Avian sarcoma and leukosis viral entry mechanism and its inhibition by small molecules

Avian Sarcoma and Leukosis Viruses (ASLVs) are used as a retroviral model system to study mechanisms of envelope-receptor interactions, virus-cell membrane fusion, viral endocytosis, and intracellular virus-cell interactions. Studies of ASLV may lead to an improved understanding of HIV pathogenesis and the use of retroviruses as vectors for targeted gene therapy.;This dissertation describes studies in three major areas: Identification of the functional determinants in TVB, the receptor for ASLV subgroup B; the mechanism of cell binding and internalization when ASLV infection is mediated by a soluble receptor; and the identification of small molecule inhibitors of early steps of ASLV infection through high throughput screening.;A linear peptide encompassing amino acids 32--46 of TVB was shown to bind to subgroup B Env and was able to act as a minimal retroviral receptor that enabled viruses loaded with the peptide to infect receptor-negative cells.
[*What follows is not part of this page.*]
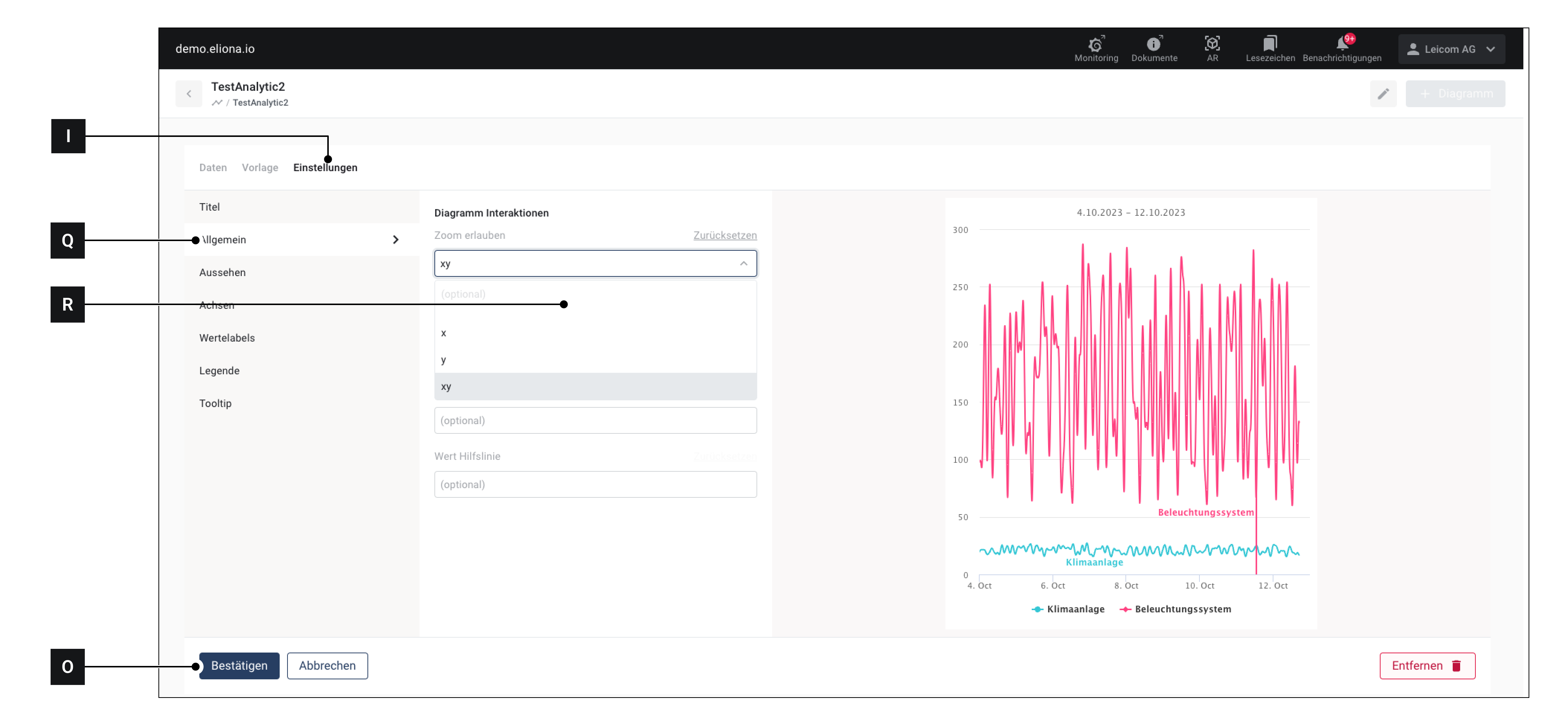Click the breadcrumb analytics chart icon

[217, 103]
Key residues for the function of TVB32--46 were identified, and TVB32--46-mediated ASLV-B infection was shown to be absolutely dependent on a low pH intracellular environment, akin to ASLV infection mediated by membrane anchored receptors.;ASLV-B binding to cell surfaces was shown to be enhanced by the presence of TVB32--46, and heparan sulfate proteoglycans were shown to play an important role in soluble receptor peptide-mediated infection, which occurs with very slow kinetics through a pathway that was independent of clathrin-mediated endocytosis. These studies, combined with those undertaken by others, have revealed that ASLV can infect cells through distinct internalization pathways.;Finally, a library of small molecules was screened for inhibitors of early steps of ASLV entry in order to characterize cell factors required for ASLV entry, and for the potential development of novel antiretroviral agents. Several lead compounds were identified that inhibit both ASLV and HIV at multiple early steps in the entry lifecycle. Together, these studies have shed light on ASLV Env-receptor interactions and several aspects of the cell biology of ASLV infection.